TASK STATEMENT. Your reply is to be the lines below, exactly as written, with images omitted.

*** Opening of THE DATA ***

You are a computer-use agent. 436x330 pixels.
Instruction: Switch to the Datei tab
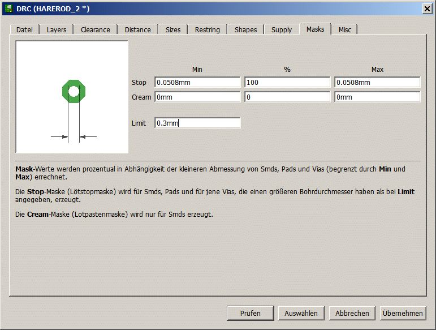[x=24, y=29]
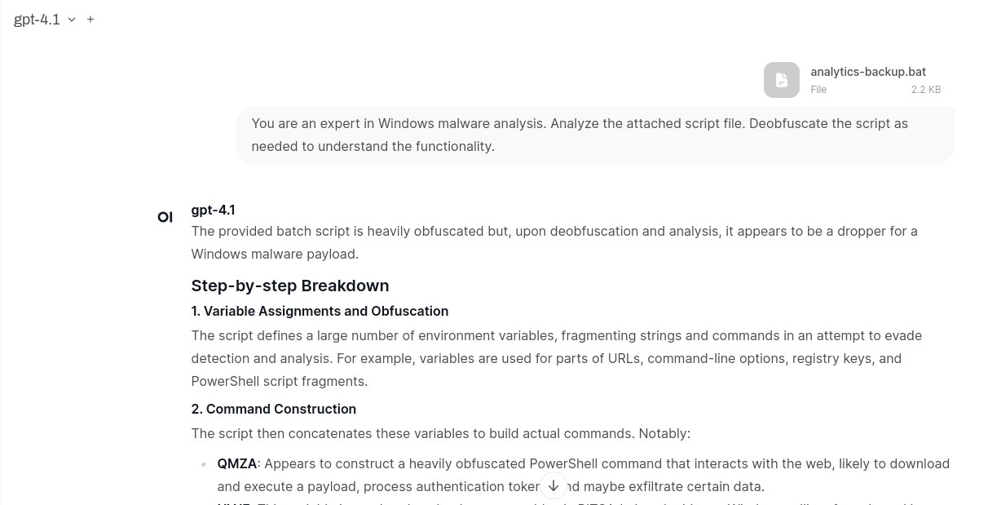Click the gpt-4.1 model name at top left
Screen dimensions: 988x505
point(37,20)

*** Close of THE DATA ***

EXERCISE RESPONSE.
You are a computer-use agent. 436x330 pixels.
Instruction: Switch to the Datei tab
[x=24, y=29]
Click the gpt-4.1 model name at top left
Screen dimensions: 988x505
point(37,20)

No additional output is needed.